For Scott Morrison, it appears to be only a political problem. He has never subscribed to the rhetoric, and does not use it even when he is pretending to be doing something. He has never formally disputed the science, or the need to do something, but has always resisted any idea that Australia ought to take a lead, or even that it ought to be proactive in devising a new high-tech economy which takes advantage of renewable and sustainable energy to build a new and smarter economy. He consciously eschewed the opportunity, when splashing billions of pandemic cash about last year, to invest in a new energy economy — instead lending himself, and the Cabinet, to a paid lobby of  gas producers whose entirely disinterested advice was to give them extra billions. A man who thinks in empty and meaningless slogans has coined a new one about change coming from technology rather than taxes, as though we must sit around until a scientist with a patent arrives.

It is all of a one with the fact, as well as the impression, of a government entirely in the doldrums over the pandemic, seemingly unable to get fresh wind,  a break or a bit of luck. A government barely going through the motions of defending itself, or reforming itself, over the corrupt way in which it has been misappropriating money, with a prime minister content to make himself look silly with misleading circular arguments about rorting being OK because the minister thought it was. The question the government ought to be asking itself is how much longer it can stagger on in this way, and whether anything on the horizon — such as the expectation of supplies of fresh vaccines — promises a new energy in the ministry, a purpose in government, a reason for being there.

At its core is a question of leadership and fitness for office.
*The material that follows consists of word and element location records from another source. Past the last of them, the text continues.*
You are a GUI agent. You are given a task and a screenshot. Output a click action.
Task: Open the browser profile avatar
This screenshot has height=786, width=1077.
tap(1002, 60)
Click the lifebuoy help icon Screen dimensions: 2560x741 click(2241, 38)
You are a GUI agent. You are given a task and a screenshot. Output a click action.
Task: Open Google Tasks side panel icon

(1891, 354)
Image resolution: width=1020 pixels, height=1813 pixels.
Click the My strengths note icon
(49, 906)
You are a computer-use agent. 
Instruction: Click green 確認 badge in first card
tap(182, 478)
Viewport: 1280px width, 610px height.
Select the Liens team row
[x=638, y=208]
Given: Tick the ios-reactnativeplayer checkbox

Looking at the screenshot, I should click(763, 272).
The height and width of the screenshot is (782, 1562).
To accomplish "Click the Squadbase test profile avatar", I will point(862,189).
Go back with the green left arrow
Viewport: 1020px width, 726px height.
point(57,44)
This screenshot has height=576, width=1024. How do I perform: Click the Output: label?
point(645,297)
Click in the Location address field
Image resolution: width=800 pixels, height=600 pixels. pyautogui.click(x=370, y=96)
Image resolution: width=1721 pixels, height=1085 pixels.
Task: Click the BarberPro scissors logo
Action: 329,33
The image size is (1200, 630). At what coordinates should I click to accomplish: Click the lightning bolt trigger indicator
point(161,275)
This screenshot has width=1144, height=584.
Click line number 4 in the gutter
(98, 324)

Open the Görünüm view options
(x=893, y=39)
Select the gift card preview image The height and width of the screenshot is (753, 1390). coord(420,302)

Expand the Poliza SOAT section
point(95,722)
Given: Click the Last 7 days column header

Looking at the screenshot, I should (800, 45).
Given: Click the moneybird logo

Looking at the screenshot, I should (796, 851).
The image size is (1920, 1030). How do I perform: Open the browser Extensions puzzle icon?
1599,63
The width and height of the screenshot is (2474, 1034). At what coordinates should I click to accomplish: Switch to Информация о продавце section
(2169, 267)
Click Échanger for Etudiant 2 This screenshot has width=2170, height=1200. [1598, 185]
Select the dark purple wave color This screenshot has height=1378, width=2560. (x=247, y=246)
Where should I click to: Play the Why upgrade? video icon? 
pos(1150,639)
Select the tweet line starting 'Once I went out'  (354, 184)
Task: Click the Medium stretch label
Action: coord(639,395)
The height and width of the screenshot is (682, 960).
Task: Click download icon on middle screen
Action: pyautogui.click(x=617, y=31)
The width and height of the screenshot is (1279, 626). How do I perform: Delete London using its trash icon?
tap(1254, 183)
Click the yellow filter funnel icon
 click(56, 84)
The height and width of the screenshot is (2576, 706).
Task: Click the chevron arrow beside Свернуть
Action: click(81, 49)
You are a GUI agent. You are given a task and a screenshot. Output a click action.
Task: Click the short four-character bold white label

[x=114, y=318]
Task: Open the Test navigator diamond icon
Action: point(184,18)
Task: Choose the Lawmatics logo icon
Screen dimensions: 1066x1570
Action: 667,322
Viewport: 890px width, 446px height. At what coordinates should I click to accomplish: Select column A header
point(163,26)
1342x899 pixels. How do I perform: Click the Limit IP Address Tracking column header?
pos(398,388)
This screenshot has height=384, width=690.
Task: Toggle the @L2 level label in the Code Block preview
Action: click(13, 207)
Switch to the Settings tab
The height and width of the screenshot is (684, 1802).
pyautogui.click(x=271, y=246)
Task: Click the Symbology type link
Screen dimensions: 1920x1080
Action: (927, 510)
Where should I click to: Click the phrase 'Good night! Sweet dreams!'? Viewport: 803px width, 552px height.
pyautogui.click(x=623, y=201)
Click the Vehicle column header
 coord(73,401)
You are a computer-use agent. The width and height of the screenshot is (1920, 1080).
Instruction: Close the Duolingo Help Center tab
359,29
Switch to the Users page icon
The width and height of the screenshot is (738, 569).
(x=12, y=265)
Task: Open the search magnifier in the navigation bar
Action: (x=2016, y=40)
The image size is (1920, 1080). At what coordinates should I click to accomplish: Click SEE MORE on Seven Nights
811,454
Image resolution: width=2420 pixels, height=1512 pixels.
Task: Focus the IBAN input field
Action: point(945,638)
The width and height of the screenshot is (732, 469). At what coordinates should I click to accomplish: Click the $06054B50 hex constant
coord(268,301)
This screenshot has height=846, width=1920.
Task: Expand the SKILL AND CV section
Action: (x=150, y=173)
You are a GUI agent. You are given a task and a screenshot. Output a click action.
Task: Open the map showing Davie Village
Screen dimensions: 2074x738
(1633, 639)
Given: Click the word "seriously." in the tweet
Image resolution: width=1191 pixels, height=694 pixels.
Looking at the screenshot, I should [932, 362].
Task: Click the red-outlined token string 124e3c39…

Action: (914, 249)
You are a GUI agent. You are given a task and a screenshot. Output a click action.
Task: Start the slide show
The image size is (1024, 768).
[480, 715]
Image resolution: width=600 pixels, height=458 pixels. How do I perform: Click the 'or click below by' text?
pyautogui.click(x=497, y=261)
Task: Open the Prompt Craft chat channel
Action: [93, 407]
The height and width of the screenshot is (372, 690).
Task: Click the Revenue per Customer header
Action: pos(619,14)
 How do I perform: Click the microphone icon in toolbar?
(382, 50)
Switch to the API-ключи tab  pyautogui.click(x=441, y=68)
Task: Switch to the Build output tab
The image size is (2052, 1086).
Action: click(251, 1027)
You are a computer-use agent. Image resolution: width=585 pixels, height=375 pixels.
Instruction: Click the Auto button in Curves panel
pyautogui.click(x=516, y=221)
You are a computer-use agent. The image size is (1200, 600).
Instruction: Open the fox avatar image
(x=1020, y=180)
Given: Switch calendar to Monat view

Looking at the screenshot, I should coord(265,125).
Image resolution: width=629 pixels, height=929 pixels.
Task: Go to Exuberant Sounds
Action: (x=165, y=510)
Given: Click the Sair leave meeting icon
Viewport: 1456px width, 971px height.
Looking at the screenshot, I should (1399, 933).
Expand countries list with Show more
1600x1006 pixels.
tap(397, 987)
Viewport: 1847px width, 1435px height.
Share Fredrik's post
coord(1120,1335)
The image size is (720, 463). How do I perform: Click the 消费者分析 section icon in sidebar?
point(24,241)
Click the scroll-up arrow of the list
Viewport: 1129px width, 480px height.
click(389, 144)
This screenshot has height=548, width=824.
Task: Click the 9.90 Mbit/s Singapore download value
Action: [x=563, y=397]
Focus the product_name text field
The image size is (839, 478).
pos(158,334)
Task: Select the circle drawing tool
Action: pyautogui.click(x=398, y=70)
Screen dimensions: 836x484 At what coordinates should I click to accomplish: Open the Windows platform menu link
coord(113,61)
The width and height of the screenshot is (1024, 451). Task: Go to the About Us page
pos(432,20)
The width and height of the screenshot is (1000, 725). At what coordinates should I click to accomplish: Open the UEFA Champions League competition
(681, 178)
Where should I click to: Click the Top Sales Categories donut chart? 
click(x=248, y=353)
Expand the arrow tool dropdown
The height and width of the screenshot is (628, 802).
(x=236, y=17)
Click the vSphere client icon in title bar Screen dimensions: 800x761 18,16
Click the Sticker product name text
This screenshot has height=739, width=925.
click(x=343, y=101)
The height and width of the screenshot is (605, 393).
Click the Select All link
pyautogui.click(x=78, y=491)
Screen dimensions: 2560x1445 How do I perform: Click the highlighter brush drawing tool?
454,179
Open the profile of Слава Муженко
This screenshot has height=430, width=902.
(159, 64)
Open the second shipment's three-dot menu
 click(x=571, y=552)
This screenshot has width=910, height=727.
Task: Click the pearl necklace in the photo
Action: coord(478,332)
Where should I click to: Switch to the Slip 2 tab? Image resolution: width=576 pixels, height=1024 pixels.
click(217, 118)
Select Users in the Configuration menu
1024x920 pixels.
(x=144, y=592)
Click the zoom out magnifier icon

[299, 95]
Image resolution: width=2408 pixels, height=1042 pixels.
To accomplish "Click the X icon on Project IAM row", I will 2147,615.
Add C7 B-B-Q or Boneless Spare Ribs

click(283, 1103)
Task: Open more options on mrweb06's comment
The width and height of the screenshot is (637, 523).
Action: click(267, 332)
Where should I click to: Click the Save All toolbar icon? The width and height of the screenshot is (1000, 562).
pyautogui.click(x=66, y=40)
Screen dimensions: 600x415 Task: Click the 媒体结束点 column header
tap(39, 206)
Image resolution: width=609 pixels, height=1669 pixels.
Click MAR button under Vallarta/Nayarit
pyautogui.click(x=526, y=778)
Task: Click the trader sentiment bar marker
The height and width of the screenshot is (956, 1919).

The public, and the Liberal Party, have long tolerated a corrupted National Party focused on redistributing as much of the spoils of government to its own as possible. But the Liberals, and their leaders, were supposed to be above that. To be in office for an articulated purpose. To be accountable and transparent. To prefer the national interest to its own. To be focused especially on public safety and the public interest — which is what is threatened by climate change.

Scott Morrison is not doing that. He does not hold the hose, it’s not a race, and he’s not leading on climate change. Nor are the Liberals. Indeed Morrison gives every appearance of relishing the way in which the straight bat and the mangled sentences of the deputy prime minister require the lowest common denominator. His colleagues ought to be tearing his, or their own, hair out. Down the track they will not be able to explain their inaction, and their subservience to his judgment, as a mere matter of preferring loyalty ahead of duty.